La numérisation permet de créer, d’enregistrer, de combiner, de stocker, de rechercher et de transmettre des textes, des sons et des images de manière simple et rapide. Des procédés similaires permettent le traitement de l’écriture, de la musique et du cinéma alors que, par le passé, ce traitement était assuré par des procédés différents sur des supports différents (papier pour l’écriture, bande magnétique pour la musique, celluloïd pour le cinéma). De plus, des secteurs distincts comme l’édition (qui produit des livres) et l’industrie musicale (qui produit des disques) travaillent de concert pour produire des CD-ROM.
La numérisation accélère le processus matériel de production. Dans la presse, alors qu’auparavant le personnel de production devait dactylographier les textes du personnel de rédaction, les journalistes envoient désormais directement leurs textes pour mise en page.

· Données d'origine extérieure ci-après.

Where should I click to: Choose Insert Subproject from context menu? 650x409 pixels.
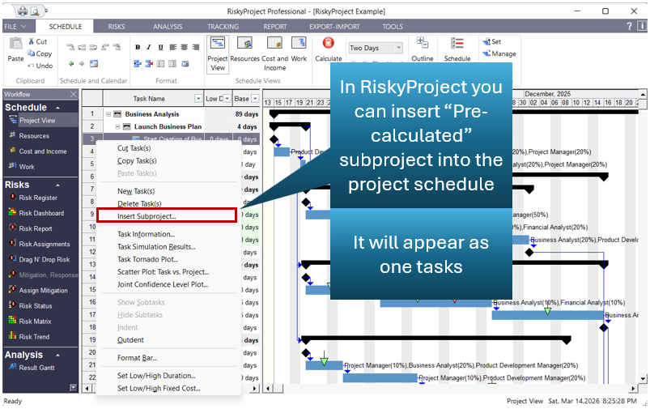[147, 216]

Dans l’édition, le rédacteur, le concepteur artistique et l'infographiste travaillent souvent simultanément sur le même ouvrage.
On assiste progressivement à la convergence de tous les secteurs liés à l’information: imprimerie, édition, presse, conception graphique, enregistrements sonores, films, radiodiffusion, etc.

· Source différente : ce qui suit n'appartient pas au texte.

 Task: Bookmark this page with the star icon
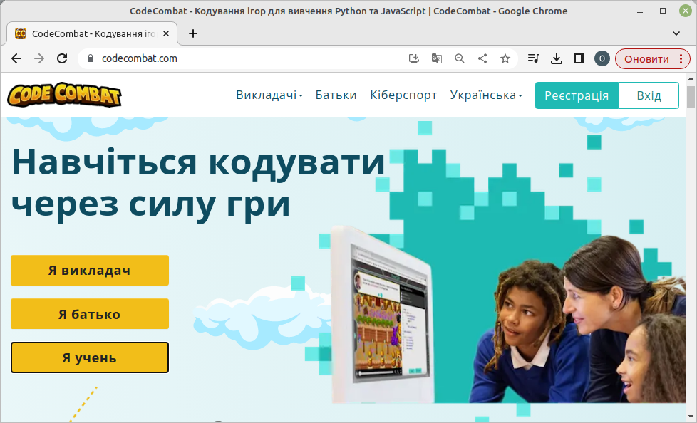click(x=505, y=58)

La convergence multimédia peut être définie comme la convergence des secteurs de l'informatique, du téléphone et de la radiotélévision dans une industrie de la communication et de la distribution utilisant les mêmes autoroutes de l'information. Si, dans certains secteurs, ce phénomène entraîne de nouveaux emplois, par exemple ceux liés à la production de films ou de produits audio-visuels, d'autres secteurs sont soumis à d'inquiétantes restructurations. Ces problèmes sont suffisamment préoccupants pour pour être débattus lors du Colloque sur la convergence multimédia organisé en janvier 1997 par l'Organisation internationale du travail (OIT) à Genève.
= Interventions
Plusieurs interventions de ce colloque soulèvent des problèmes de fond, dont certains sont toujours d'actualité douze ans plus tard.
Bernie Lunzer, secrétaire-trésorier de la Newspaper Guild (Etats-Unis), insiste sur les batailles juridiques faisant rage autour des problèmes de propriété intellectuelle. Ces batailles visent notamment l'attitude des directeurs de publication, qui amènent les écrivains indépendants à signer des contrats particulièrement choquants cédant tous leurs droits au directeur de publication, avec une contrepartie financière ridicule.